### WHAT THIS TASK INVOLVES
Please repeat every entry exactly as given, apart from dropping the images.

(Screenshot grounding data)
##########

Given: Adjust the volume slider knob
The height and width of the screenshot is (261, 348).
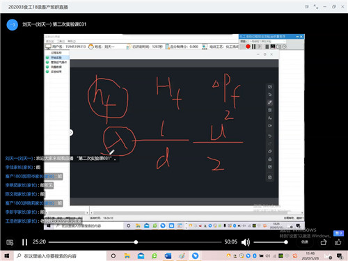Looking at the screenshot, I should tap(286, 242).
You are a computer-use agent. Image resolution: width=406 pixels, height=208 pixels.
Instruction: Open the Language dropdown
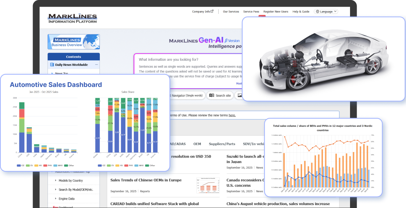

##########

### EXERCISE ANSWER
Given: Adjust the volume slider knob
The height and width of the screenshot is (261, 348).
Looking at the screenshot, I should tap(286, 242).
You are a computer-use agent. Image resolution: width=406 pixels, height=208 pixels.
Instruction: Open the Language dropdown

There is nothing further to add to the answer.